● Provided passage
►
Put the Rock in the Jar First
My ongoing exercise journey, why emotions must be governed, and the misapplication of the word "kind" by a teacher in a Canadian school.
First of all, Matt and I are going to climb back on the podcast wagon this week, so you can expect the Usual Pod on Monday. Why the long pause, when we said we’d “try” to podcast here and there? Well, it’s our one time a year to rethink our lives from all possible logistical angles and make whatever adjustments need to be made. This time it has been an exercise (that’s a little joke) in taking all the rocks and sand out of the jar of daily life and then putting the big ones in first, instead of trying to cram them in last. Like, if you think you’re going to pray, for example, you can’t do it after you’ve done all the laundry and all the shopping. You have to figure out how to fit laundry and shopping around the prior claim of prayer. Prayer isn’t actually my problem, though. I can do that with my eyes shut. Rather, for the last 46 years, since a babe, I’ve been trying not to consider the miserable propositions of exercise and a healthy diet. In the midst of this, year six of my mid-life crisis, in a fit of differently different creativity, I’m doing it now. My goal is to be able to exercise the apportioned number of days without—and this is the kicker—making an emotionally laden decision to do it. That, I believe, or at least I’ve observed online, is the indicator of the satisfactory formation of a habit. If you can do it without having to decide to do it, you are in the habit of doing it. Or something like that. I’m well on my way there, so that’s pretty great.
Emotions are funny things, as you may have noticed. As some clever philosopher pointed out one time (or maybe they all have observed this phenomenon) how you feel at any given moment can either rule you, or you can rule over your feelings. They can either be the total sum of your personhood, or they can be mere and malleable indicators of how you’re doing as you lug yourself to church and the gym.
Which brings me to my second point, which is that the world is literally and figuratively on fire, and I feel really sad about it. Check out this Twitter, or X, or whatever thread. And the article linked. If you can stomach it, you might try to listen to a bit of the audio, but it goes on for a while and is the usual illustration of how awful things have become and why the end—not of the world, probably, but our current society—must be nigh. Here is how the article explained what happened:
An elementary school teacher in Windsor, Ontario was caught on tape berating Muslim students for skipping the school’s LGBTQ pride day, telling them their abstention was “disgusting” and “an incredible show of hatred” that made her not want to be their educator. The Northwood Public School teacher’s long tirade came amid reports of a very high absence rate at the school on its pride day. According to Life Site News, approximately 600 out of the school’s 800 students stayed home – a 75% absentee rate. True North exclusively obtained a recording of the incident, which took place in June. This is not the first instance of a teacher lashing out at Muslim students for not participating in LGBTQ pride activities. An Edmonton teacher came under fire after being recorded making similar remarks.
◄
● Short exercise A
List every number written in digits in the post about exercise habits and the Canadian teacher.
● Short exercise B
Retype the post word for word, starting at "Emotions are funny" and ending at "and the gym.".
● Short exercise C
Carry on the post about exercise habits and the Canadian teacher from the point where it stops.

● Source excerpt
►
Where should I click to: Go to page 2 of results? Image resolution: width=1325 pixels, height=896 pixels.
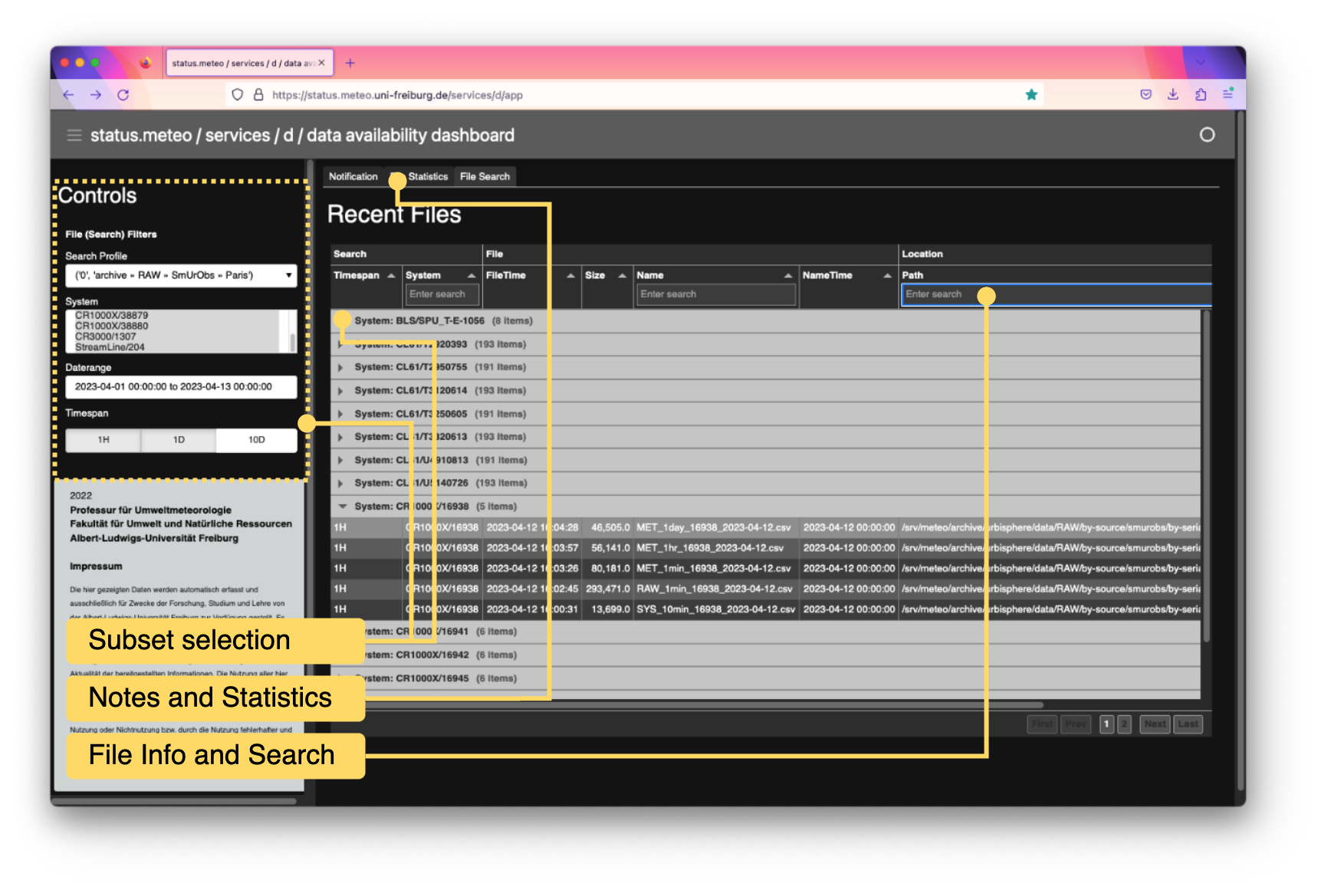click(1124, 724)
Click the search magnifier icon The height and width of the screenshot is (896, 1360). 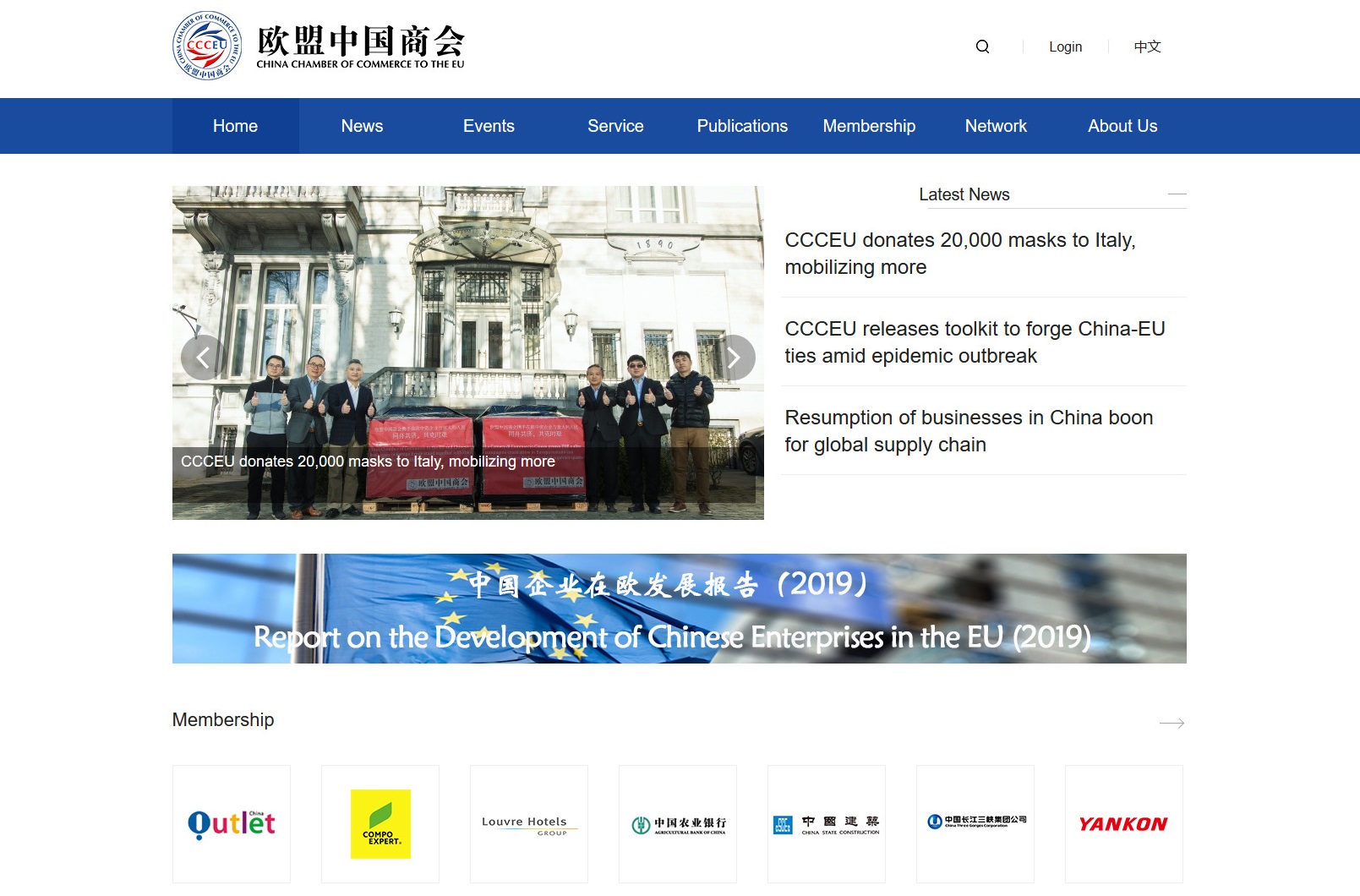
◄
● Exercise output A
46, 600, 800, 75%

● Exercise output B
Emotions are funny things, as you may have noticed. As some clever philosopher pointed out one time (or maybe they all have observed this phenomenon) how you feel at any given moment can either rule you, or you can rule over your feelings. They can either be the total sum of your personhood, or they can be mere and malleable indicators of how you’re doing as you lug yourself to church and the gym.

● Exercise output C
Six Hundred students stayed home. Wow. That’s amazing. That sure is some cultural cohesion. Can you imagine? I’m trying to imagine and I can’t really. If you go listen to the audio, you’ll hear that the teacher is veritably unglued. It hadn’t dawned on her that there might be another way of being, or thinking, or feeling. Here are some of the appalling things she says to the students:
“We as a staff here at Northwood were incredibly hurt by the statement you made yesterday,” the female teacher told her class. True North has decided not to name her in this story. “You need to understand how hurt and disappointed we are in those actions, and take that home to your parents because they are the ones that made you stay home. It was an incredible show of hatred, and it is sad. It was hatred toward a community of people, and it was incredibly disgusting to have witnessed.” “I do not want to be a part of this school, I am so disgusted by what happened yesterday.” In the recording, we hear students gasp in shock at the teacher’s remarks. Several of them also challenged the teacher’s claims. One student said, “ We weren’t trying to disrespect you.” The teacher responded, “You might believe that, but what came across was an incredible amount of disrespect, ok? That may have not been your intention, but that’s what it was.”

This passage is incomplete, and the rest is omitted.